[CONSIGNE 1]
D'après le passage sur LafargeHolcim, quelle usine la filiale syrienne voulait-elle maintenir en activité ?
[CONSIGNE 2]
Extrayez s'il vous plaît du passage sur LafargeHolcim le texte qui commence à « Au terme de » et se termine à « été prises. Détails. ».

[EXTRAIT DU TEXTE]
Au terme de son enquête interne, le groupe cimentier admet que sa filiale syrienne a "trouvé des arrangements" avec des groupes armés afin de maintenir l'activité de son usine de Jalabiya entre 2013 et 2014. LafargeHolcim estime que les décisions des dirigeants locaux, qui pensaient agir dans l'intérêt des employés et de l'entreprise, sont inacceptables, et que des mesures ont été prises. Détails.
LafargeHolcim fait son mea culpa dans l'affaire du financement présumé de l'Etat islamique en Syrie. Bien qu'un rapport parlementaire ait expliqué, en juillet 2016, que le groupe n'avait pas participé, "directement ou indirectement, ni même de façon passive, au financement de Daesh", une enquête préliminaire avait été ouverte à la demande du ministère de l'Economie. Le cimentier expliquait alors à Batiactu qu'il avait "lancé une enquête interne approfondie" afin "d'établir la réalité des faits sur ses activités en Syrie". Et les conclusions de cette audit indépendant, mené sous la supervision d'un comité du Conseil d'administration sont claires : "(…) la filiale locale a remis des fonds à des tierces parties afin de trouver des arrangements avec un certain nombre de groupes armés" qui contrôlaient (ou tentaient de le faire) "les zones autour de l'usine".

(Données d'ancrage par coordonnées de pixels)
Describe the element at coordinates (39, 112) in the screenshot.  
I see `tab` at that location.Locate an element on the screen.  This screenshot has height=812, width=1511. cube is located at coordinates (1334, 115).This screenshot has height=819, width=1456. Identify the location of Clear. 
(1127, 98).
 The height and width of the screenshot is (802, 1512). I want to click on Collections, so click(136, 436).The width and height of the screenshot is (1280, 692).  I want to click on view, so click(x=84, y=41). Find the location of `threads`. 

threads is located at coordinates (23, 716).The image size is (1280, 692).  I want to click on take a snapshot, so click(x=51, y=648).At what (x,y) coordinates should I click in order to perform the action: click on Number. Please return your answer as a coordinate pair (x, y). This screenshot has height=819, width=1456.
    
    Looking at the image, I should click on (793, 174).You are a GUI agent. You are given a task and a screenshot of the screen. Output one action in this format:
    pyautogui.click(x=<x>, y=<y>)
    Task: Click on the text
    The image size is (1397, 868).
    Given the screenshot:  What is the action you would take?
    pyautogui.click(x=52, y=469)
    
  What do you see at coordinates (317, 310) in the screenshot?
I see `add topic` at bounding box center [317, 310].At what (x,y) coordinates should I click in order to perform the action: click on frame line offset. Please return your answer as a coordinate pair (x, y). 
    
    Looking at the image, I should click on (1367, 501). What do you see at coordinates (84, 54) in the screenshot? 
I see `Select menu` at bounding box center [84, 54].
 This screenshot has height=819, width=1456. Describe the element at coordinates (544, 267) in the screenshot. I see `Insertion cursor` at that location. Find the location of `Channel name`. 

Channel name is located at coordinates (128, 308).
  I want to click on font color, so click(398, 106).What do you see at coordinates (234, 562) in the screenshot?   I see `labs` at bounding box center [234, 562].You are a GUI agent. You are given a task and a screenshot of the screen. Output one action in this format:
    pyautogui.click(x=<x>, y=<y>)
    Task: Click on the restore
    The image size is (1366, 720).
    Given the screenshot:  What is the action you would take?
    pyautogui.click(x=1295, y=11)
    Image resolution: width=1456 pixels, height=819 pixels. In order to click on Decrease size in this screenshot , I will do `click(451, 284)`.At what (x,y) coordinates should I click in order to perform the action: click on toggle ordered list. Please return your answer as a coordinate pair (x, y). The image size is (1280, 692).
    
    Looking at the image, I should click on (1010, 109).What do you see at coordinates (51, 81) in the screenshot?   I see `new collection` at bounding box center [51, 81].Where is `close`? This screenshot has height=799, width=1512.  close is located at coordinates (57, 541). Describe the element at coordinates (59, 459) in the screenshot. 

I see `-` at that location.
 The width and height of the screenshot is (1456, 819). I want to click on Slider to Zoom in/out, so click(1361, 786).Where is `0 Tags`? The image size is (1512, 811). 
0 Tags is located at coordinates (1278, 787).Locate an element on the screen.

[ZONE DE RÉPONSE 1]
L'usine de Jalabiya.

[ZONE DE RÉPONSE 2]
Au terme de son enquête interne, le groupe cimentier admet que sa filiale syrienne a "trouvé des arrangements" avec des groupes armés afin de maintenir l'activité de son usine de Jalabiya entre 2013 et 2014. LafargeHolcim estime que les décisions des dirigeants locaux, qui pensaient agir dans l'intérêt des employés et de l'entreprise, sont inacceptables, et que des mesures ont été prises. Détails.